Until a few years ago, artificial intelligence was a simple curiosity for a few technology enthusiasts, today, in 2026, ChatGpt has become a daily work tool for many people – companies and freelancers – as much as (and perhaps even more) Gmail or the Office suite can be. With the evolution of the models and the new options (such as the rather limited Go plan of 8 euros per month), the question is: is it worth paying 23 euros for ChatGpt Plus? Or even 229 euros for the Pro version?
ChatGpt subscription, is it really worth it?
Until a few months ago, the boundary between the completely free version and the paid version was perhaps clearer than it is today: on the one hand the premium model was intelligent, on the other the free one was rather limited.
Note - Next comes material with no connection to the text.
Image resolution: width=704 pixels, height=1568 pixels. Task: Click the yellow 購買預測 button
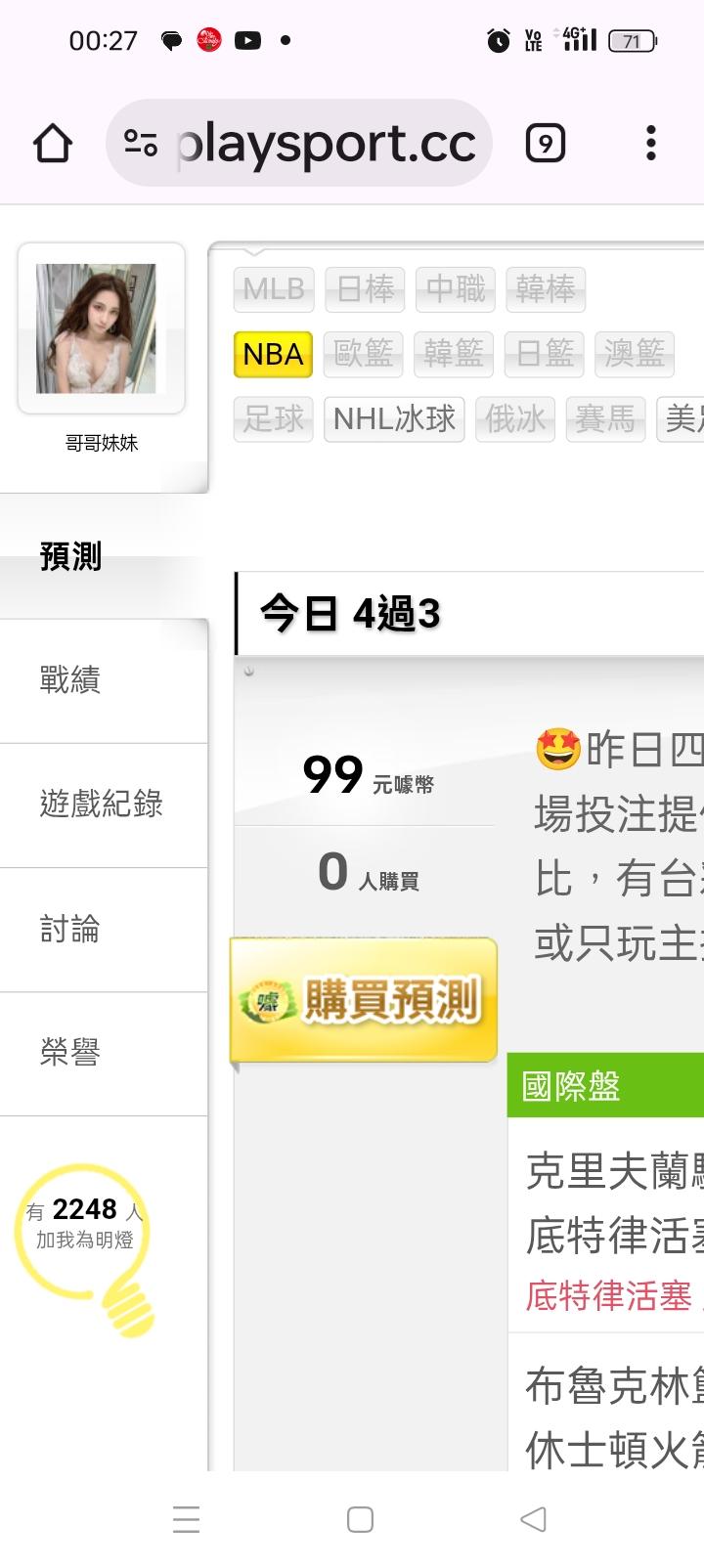click(364, 1000)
In 2026, the free version of OpenAi has become much more powerful than in the past, and offers access – however limited – to functions that were previously protected by the paywall (such as deep web search).
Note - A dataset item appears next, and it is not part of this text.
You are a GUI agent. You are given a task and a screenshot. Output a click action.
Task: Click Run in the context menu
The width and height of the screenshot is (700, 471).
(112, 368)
However, the heart of the ChatGpt Plus subscription is the new very powerful Gpt-5.2, the flagship model of the Californian giant, in particular for its ‘Thinking’ mode, which requires you to dedicate more time and resources to processing the answers, following the so-called ‘thought chain’ which allows the artificial intelligence to provide more accurate and logical, but also more in-depth answers, thanks to step-by-step reasoning.
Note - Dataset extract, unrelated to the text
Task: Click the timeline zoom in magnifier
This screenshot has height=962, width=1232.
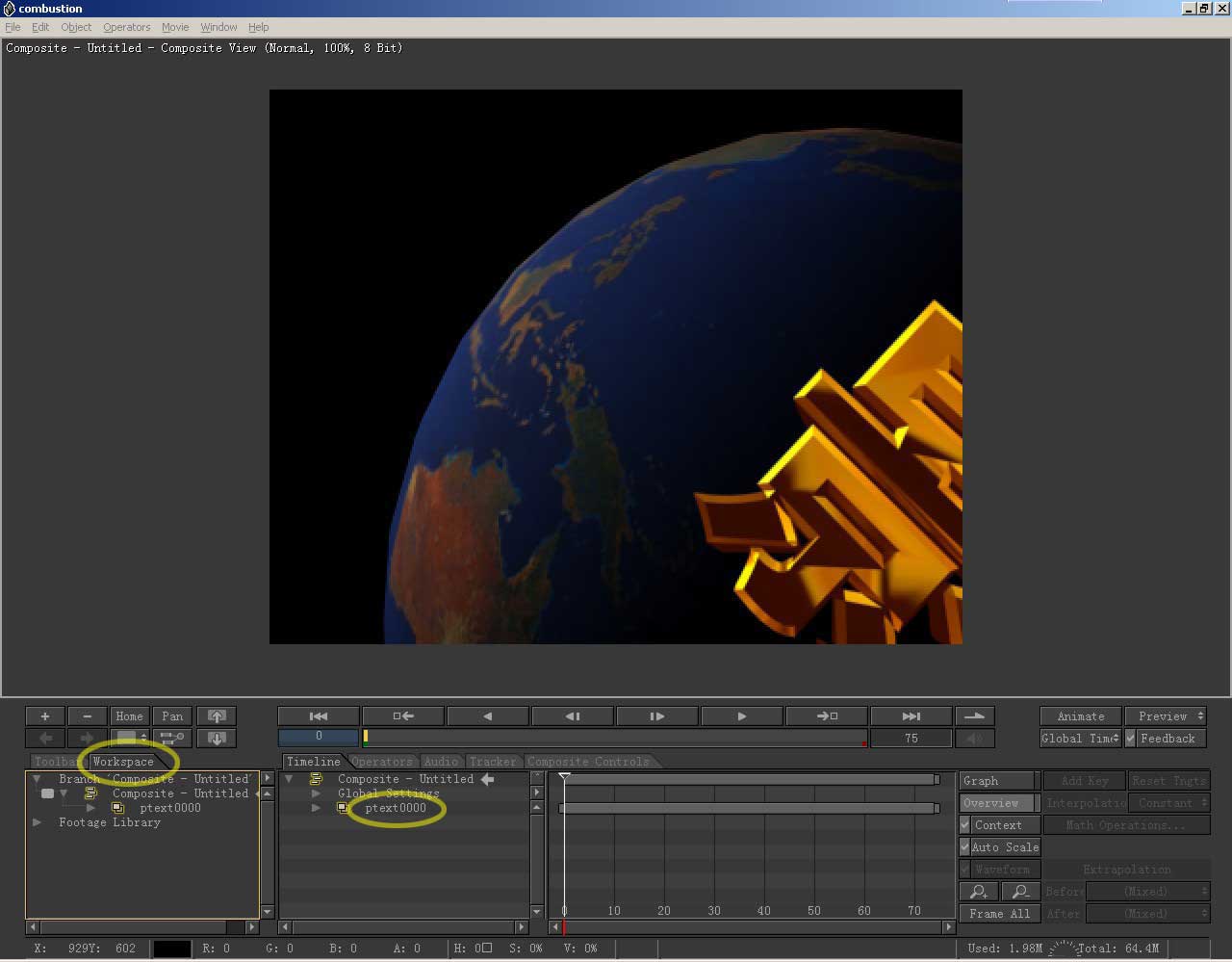Action: pos(978,892)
With the free version, users can use the model only for a few steps, and above all every 5 hours; those who subscribe to Premium, however, can choose between ‘Instant’ reasoning speed and ‘Extended Thinking’. The latter, in particular, is necessary for those who use the chatbot to program, solve complex mathematical problems, or analyze complex legal and technical documents.
Why say yes: the pros of paid ChatGpt
- Not only the ‘power’ of Gpt-5.2, but also the operational continuity that the free model cannot guarantee
- ChatGpt Plus has a cap of 160 messages every 3 hours on the top model (Gpt-5.2), compared to 10 messages every 5 hours on the free version
- Ability to upload entire spreadsheets or complex PDFs of hundreds of pages and receive instant analysis, with graphs ready for presentations: a strong point for professionals
- ‘Advanced Voice Mode’: the voice mode is fluid and natural, so much so that it can be used as a simultaneous translator or real-time language ‘tutor’.
Why say no: the cons of paid ChatGpt
- When making very complex requests – such as the analysis of documents hundreds of pages long – even premium models tend to be ‘lazy’ and provide less detailed or even partial answers
- On the creative writing or rewriting front, the free versions of Google’s Gemini or Anthropic’s Claude offer equivalent or even superior performance
- Streaming platforms (films and TV series), music on demand, sports. And now AI chatbots: in a world governed by micro subscriptions, almost 300 euros a year for a single artificial intelligence tool risks having a significant impact, particularly if you are not using it for professional reasons.